Dataset |
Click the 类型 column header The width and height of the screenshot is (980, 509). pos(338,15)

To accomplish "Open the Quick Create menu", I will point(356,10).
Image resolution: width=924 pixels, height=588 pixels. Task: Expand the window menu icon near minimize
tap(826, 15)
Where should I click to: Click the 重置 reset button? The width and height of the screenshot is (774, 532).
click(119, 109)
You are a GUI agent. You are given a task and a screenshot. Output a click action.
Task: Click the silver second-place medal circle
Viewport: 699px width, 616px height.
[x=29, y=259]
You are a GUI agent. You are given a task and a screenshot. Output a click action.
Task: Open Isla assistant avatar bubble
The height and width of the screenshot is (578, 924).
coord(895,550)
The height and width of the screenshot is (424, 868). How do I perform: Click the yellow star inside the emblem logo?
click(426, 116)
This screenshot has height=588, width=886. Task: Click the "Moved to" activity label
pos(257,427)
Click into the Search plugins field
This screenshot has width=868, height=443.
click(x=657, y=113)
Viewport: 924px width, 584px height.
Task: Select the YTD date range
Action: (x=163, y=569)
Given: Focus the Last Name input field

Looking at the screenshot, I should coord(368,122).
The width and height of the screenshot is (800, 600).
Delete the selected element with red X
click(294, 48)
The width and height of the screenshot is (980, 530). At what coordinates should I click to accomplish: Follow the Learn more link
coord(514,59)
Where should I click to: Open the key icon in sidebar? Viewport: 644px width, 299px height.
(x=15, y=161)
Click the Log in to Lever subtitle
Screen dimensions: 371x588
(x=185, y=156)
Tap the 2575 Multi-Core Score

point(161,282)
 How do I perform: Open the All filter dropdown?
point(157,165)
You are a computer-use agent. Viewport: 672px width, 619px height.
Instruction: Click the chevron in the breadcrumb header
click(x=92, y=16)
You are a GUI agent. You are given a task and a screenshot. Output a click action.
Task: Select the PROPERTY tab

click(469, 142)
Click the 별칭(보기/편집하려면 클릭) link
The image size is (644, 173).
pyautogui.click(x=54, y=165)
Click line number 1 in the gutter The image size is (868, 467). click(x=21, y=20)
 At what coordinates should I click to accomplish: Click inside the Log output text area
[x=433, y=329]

Task prompt | Down to the last line, return the data above exactly.

Task output |
Click the 类型 column header The width and height of the screenshot is (980, 509). pos(338,15)

To accomplish "Open the Quick Create menu", I will point(356,10).
Image resolution: width=924 pixels, height=588 pixels. Task: Expand the window menu icon near minimize
tap(826, 15)
Where should I click to: Click the 重置 reset button? The width and height of the screenshot is (774, 532).
click(119, 109)
You are a GUI agent. You are given a task and a screenshot. Output a click action.
Task: Click the silver second-place medal circle
Viewport: 699px width, 616px height.
[x=29, y=259]
You are a GUI agent. You are given a task and a screenshot. Output a click action.
Task: Open Isla assistant avatar bubble
The height and width of the screenshot is (578, 924).
coord(895,550)
The height and width of the screenshot is (424, 868). How do I perform: Click the yellow star inside the emblem logo?
click(426, 116)
This screenshot has height=588, width=886. Task: Click the "Moved to" activity label
pos(257,427)
Click into the Search plugins field
This screenshot has width=868, height=443.
click(x=657, y=113)
Viewport: 924px width, 584px height.
Task: Select the YTD date range
Action: (x=163, y=569)
Given: Focus the Last Name input field

Looking at the screenshot, I should coord(368,122).
The width and height of the screenshot is (800, 600).
Delete the selected element with red X
click(294, 48)
The width and height of the screenshot is (980, 530). At what coordinates should I click to accomplish: Follow the Learn more link
coord(514,59)
Where should I click to: Open the key icon in sidebar? Viewport: 644px width, 299px height.
(x=15, y=161)
Click the Log in to Lever subtitle
Screen dimensions: 371x588
(x=185, y=156)
Tap the 2575 Multi-Core Score

point(161,282)
 How do I perform: Open the All filter dropdown?
point(157,165)
You are a computer-use agent. Viewport: 672px width, 619px height.
Instruction: Click the chevron in the breadcrumb header
click(x=92, y=16)
You are a GUI agent. You are given a task and a screenshot. Output a click action.
Task: Select the PROPERTY tab

click(469, 142)
Click the 별칭(보기/편집하려면 클릭) link
The image size is (644, 173).
pyautogui.click(x=54, y=165)
Click line number 1 in the gutter The image size is (868, 467). click(x=21, y=20)
 At what coordinates should I click to accomplish: Click inside the Log output text area
[x=433, y=329]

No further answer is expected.